The Court ultimately concludes that Plaintiffs have standing to level challenges to certain provisions of the 2020 Rule, but not others, and that they are likely to succeed (and will suffer irreparable harm) on two central claims: first, that the 2020 Rule arbitrarily and capriciously eliminated “sex stereotyping” from the prior Rule’s definition of “discrimination on the basis of sex”; and second, that it improperly incorporated Title IX’s exemption of certain religious organizations from the statute’s nondiscrimination mandate. 

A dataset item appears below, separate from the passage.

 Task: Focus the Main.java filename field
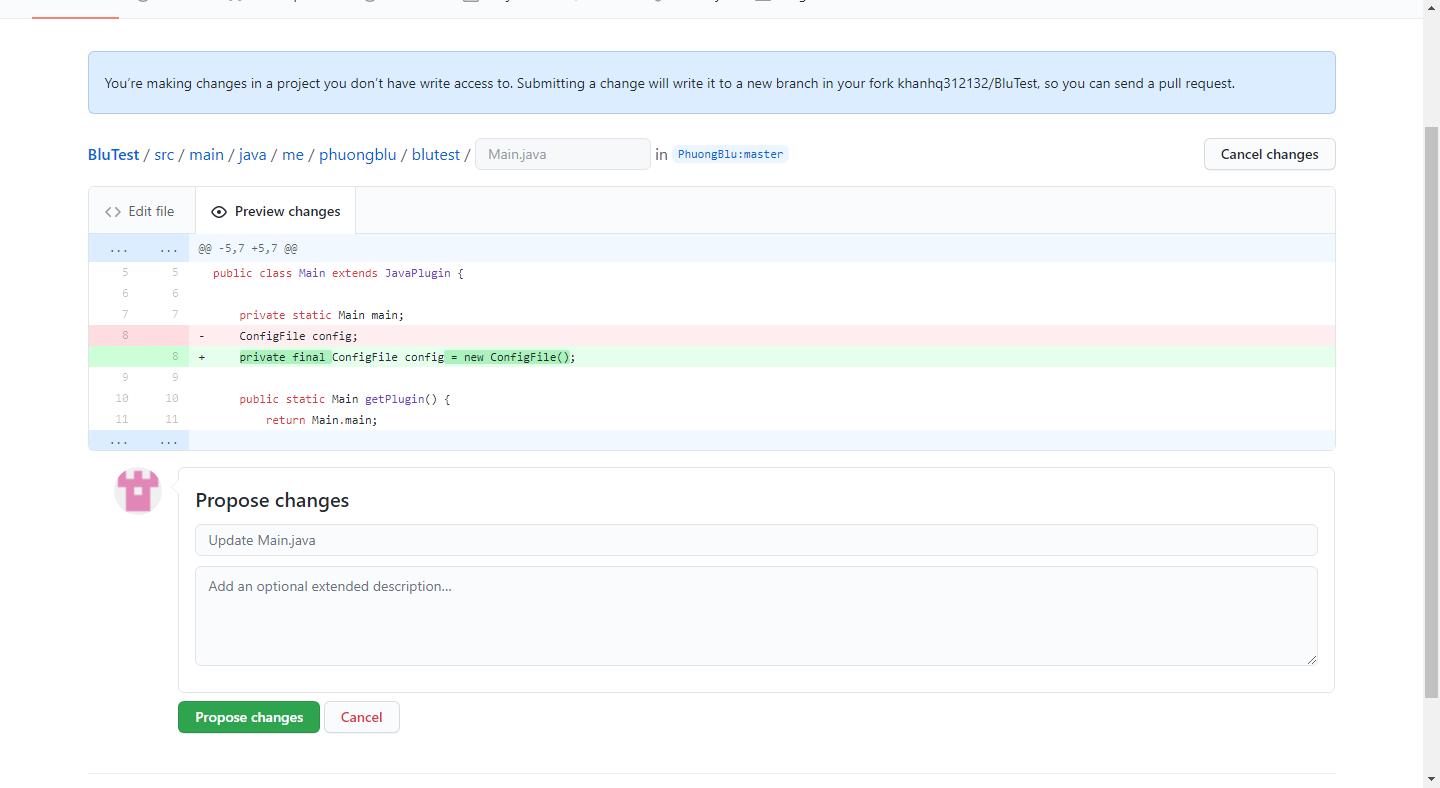coord(562,154)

Suit Challenges Tennessee's Abortion Reversal Disclosure Requirement

Suit was filed in a Tennessee federal district court this week challenging a recently enacted Tennessee abortion law (Tenn. Code Sec. 39-15-218, effective Oct. 1, 2020)  that requires doctors to tell their patients that it may be possible to reverse the effects of the first drug given to induce a medical abortion if the woman acts quickly. The complaint (full text) in Planned Parenthood of Tennessee and North Mississippi v. Slatery, (MD TN, filed 8/31/2020) alleges in part:

By forcing Plaintiffs to communicate a government-ordered message with which they and the overwhelming consensus of the medical profession disagree, and to present abortion patients with untruthful, misleading, and irrelevant information, the Act violates the First Amendment right of Plaintiffs and their staff and physicians against compelled speech, as well as their patients’ privacy rights under the Fourteenth Amendment. The Act likewise violates the Fourteenth Amendment’s guarantee of equal protection, singling out abortion providers and patients for adverse treatment not imposed on any other medical providers or patients in the State.

Courthouse News Service reports on the lawsuit. [Thanks to Scott Mange for the lead.]

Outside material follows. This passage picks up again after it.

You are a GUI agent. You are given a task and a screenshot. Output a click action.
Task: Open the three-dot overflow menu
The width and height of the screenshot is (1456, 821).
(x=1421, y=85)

Cert. Petition Filed In Hierarchical Deference Case

 A petition for certiorari (full text) was filed with the U.S. Supreme Court yesterday in Schulz v. Presbytery of  Seattle. In the case, a Washington state appellate court upheld a trial court's deference to decisions of the Administrative Commission set up by the Presbyterian Church USA's representative in connection with disputes regarding a break-away congregation.  (See prior posting.) The petition for review frames the Question Presented as:

In a dispute between a local congregation and its former denomination over ownership of property to which the local congregation holds legal title, does the First Amendment permit courts to apply a rule of absolute deference to assertions of ownership by the denomination?

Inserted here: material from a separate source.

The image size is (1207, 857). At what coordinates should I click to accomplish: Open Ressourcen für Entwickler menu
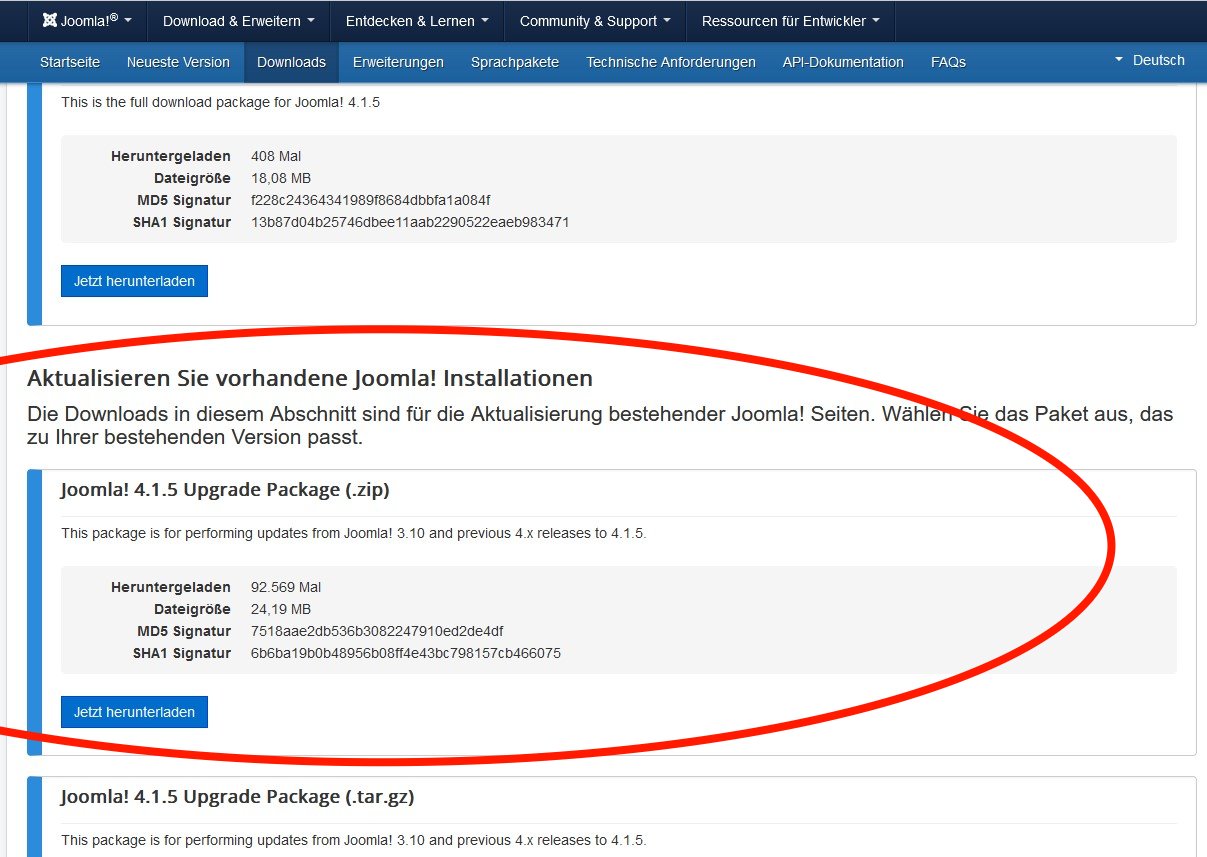coord(790,21)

[Thanks to Paul Harold for the lead.]

Wednesday, September 02, 2020

Catholic Student Sues After He Is Removed As University Student Senate President Because of His Views

Suit was filed this week in Florida federal district court claiming that plaintiff's free speech and free exercise rights were infringed when he was removed as president of Florida State University's Student Senate.  The complaint (full text) in Denton v. Thrasher, (ND FL, filed 8/31/2020), alleges in part:

Mr. Denton is a devout Catholic, and he expressed basic Catholic teachings to other Catholic students in a private group chat. But, because Catholic teachings have implications for some social issues that some consider offensive, those messages were shared, student outrage was fomented, and the Student Senate implemented an ad hoc religious test for office: no one with Mr. Denton’s beliefs can hold a leadership position in our Student Senate (even if they only talk about those beliefs in private)....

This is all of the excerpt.